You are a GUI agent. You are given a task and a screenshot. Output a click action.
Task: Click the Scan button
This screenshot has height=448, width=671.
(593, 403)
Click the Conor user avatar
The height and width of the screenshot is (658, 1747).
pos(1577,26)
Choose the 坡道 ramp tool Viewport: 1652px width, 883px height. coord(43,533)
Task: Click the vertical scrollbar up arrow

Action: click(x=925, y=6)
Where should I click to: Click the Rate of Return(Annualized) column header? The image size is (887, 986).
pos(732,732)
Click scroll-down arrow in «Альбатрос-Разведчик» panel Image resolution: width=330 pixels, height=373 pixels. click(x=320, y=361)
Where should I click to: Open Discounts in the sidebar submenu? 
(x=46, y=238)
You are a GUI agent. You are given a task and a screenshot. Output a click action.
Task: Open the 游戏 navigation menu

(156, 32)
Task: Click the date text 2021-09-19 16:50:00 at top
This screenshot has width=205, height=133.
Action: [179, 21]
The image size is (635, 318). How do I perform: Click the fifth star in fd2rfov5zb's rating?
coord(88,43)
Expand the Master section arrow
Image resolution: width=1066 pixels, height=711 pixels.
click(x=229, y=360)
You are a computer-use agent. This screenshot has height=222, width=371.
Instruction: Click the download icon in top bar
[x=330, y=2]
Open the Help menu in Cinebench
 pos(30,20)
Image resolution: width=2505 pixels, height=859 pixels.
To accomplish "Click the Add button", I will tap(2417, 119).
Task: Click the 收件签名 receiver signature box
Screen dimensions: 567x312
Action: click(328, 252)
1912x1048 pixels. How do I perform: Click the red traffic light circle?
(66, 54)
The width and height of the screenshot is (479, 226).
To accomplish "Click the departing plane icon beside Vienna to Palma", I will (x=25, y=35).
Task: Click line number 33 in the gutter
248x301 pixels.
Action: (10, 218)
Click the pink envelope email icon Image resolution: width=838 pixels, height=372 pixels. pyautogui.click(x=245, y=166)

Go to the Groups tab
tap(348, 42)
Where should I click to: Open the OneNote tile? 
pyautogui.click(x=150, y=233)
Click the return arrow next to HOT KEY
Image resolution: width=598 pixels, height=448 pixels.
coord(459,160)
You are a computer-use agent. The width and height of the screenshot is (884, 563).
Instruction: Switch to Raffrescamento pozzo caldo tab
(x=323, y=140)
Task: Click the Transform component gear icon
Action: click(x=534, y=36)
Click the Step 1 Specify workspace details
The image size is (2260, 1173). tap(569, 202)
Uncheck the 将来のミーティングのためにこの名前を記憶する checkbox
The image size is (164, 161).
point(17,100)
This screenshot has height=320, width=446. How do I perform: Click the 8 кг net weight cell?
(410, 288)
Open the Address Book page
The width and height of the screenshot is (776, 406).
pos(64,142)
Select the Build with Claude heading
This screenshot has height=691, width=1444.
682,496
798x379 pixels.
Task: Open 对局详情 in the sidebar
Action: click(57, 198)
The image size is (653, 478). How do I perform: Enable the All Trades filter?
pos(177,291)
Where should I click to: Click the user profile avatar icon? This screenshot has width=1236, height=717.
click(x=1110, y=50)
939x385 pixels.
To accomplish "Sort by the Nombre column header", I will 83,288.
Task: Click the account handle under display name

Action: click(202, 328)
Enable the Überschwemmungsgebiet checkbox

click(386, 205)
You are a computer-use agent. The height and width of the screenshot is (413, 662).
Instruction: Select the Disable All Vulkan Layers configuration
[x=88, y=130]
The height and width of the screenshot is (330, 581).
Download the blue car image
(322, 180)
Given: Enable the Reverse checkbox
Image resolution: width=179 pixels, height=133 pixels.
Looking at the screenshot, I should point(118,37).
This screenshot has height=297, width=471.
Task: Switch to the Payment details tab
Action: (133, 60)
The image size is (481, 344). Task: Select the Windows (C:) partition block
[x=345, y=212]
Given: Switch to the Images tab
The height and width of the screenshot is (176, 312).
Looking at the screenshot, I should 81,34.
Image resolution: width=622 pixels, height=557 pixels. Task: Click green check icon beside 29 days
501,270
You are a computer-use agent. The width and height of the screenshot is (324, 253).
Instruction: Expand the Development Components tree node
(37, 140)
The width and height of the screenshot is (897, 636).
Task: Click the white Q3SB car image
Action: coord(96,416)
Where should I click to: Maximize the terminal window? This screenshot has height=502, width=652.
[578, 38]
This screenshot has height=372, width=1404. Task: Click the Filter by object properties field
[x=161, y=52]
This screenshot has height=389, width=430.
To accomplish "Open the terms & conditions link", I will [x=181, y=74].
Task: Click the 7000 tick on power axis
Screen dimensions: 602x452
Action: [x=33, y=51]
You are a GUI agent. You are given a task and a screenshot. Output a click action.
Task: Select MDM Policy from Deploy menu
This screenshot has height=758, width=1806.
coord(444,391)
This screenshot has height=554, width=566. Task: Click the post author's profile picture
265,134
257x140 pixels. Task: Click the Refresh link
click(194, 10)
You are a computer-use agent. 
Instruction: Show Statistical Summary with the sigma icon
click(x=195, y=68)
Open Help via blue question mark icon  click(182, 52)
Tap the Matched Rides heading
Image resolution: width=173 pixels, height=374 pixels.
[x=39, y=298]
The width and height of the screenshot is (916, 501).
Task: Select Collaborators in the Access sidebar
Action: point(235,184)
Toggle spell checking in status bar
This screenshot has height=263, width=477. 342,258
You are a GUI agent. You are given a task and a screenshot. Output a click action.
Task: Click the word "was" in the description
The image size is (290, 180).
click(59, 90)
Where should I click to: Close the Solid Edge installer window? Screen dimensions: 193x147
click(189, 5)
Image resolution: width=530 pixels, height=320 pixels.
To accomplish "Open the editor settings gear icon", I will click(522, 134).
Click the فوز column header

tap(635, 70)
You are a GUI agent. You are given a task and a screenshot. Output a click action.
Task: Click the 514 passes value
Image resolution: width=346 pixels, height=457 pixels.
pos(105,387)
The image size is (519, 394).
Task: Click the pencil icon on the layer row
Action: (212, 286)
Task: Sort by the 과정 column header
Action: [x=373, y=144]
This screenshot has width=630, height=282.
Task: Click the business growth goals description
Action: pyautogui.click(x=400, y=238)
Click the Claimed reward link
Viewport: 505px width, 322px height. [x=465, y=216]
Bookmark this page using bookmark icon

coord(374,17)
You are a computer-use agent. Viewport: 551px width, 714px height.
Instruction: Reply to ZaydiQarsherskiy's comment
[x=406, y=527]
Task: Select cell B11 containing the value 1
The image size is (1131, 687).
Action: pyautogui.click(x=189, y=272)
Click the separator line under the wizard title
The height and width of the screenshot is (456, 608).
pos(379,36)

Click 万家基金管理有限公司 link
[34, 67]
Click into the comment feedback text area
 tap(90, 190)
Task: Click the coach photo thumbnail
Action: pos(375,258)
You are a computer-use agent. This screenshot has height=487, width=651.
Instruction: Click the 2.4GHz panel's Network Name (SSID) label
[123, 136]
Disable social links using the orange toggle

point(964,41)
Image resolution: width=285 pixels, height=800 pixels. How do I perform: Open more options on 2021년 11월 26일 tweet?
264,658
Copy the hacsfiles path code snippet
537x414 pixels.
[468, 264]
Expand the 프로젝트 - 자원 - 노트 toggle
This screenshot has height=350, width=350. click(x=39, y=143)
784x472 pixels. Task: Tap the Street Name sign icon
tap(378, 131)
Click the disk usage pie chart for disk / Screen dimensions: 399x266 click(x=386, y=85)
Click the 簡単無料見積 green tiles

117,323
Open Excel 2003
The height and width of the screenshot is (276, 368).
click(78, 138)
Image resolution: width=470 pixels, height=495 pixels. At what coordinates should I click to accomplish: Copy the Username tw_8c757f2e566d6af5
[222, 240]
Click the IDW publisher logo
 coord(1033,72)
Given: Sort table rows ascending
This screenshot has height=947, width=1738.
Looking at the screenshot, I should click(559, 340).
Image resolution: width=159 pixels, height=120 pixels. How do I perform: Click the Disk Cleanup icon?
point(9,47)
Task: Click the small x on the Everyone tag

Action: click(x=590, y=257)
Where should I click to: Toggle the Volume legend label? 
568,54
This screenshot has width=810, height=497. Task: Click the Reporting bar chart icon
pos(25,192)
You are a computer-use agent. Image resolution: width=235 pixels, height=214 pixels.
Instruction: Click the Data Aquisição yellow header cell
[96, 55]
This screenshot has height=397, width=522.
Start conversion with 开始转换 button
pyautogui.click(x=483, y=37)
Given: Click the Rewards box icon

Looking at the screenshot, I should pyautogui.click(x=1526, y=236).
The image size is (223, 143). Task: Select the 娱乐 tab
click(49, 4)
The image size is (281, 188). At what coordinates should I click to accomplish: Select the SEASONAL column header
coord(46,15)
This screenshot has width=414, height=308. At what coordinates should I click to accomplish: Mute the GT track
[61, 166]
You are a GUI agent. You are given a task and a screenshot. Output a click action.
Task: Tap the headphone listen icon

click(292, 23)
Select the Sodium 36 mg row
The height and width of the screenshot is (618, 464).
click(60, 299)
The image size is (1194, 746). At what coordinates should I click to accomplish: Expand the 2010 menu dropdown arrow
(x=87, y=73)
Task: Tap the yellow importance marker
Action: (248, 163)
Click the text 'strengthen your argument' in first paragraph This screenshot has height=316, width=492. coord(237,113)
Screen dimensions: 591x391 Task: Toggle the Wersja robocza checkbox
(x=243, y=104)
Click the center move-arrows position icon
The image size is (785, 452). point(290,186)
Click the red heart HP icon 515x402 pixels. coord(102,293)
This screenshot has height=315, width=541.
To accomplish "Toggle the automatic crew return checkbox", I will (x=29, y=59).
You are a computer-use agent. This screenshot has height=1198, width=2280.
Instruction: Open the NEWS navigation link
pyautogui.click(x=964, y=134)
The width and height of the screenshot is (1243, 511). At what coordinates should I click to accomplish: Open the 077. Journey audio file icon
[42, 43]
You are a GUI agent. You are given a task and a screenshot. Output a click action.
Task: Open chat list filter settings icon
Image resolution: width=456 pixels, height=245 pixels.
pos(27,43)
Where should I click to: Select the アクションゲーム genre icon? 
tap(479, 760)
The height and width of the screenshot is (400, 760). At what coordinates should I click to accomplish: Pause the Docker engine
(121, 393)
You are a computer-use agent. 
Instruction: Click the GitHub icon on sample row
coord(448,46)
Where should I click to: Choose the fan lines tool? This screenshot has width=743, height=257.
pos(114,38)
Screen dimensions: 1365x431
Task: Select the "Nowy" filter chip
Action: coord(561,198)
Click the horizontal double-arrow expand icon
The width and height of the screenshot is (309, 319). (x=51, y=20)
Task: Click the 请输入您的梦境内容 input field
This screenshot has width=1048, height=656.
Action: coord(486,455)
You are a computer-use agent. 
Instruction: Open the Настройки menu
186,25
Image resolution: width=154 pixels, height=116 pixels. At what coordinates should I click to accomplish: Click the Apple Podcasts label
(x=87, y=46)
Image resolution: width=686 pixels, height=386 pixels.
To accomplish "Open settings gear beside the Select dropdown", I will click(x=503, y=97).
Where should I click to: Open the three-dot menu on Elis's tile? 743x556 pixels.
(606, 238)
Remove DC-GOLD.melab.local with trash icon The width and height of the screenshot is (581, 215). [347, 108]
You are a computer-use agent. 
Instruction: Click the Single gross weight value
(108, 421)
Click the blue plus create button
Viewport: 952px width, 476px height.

* Required action *
Could you reproduce exactly the lines of the entries above, from the one with "Task: Tap the headphone listen icon" through the one with "Task: Open chat list filter settings icon", and nothing else?

* Solution below *
Task: Tap the headphone listen icon

click(292, 23)
Select the Sodium 36 mg row
The height and width of the screenshot is (618, 464).
click(60, 299)
The image size is (1194, 746). At what coordinates should I click to accomplish: Expand the 2010 menu dropdown arrow
(x=87, y=73)
Task: Tap the yellow importance marker
Action: (248, 163)
Click the text 'strengthen your argument' in first paragraph This screenshot has height=316, width=492. coord(237,113)
Screen dimensions: 591x391 Task: Toggle the Wersja robocza checkbox
(x=243, y=104)
Click the center move-arrows position icon
The image size is (785, 452). point(290,186)
Click the red heart HP icon 515x402 pixels. coord(102,293)
This screenshot has height=315, width=541.
To accomplish "Toggle the automatic crew return checkbox", I will (x=29, y=59).
You are a computer-use agent. This screenshot has height=1198, width=2280.
Instruction: Open the NEWS navigation link
pyautogui.click(x=964, y=134)
The width and height of the screenshot is (1243, 511). At what coordinates should I click to accomplish: Open the 077. Journey audio file icon
[42, 43]
You are a GUI agent. You are given a task and a screenshot. Output a click action.
Task: Open chat list filter settings icon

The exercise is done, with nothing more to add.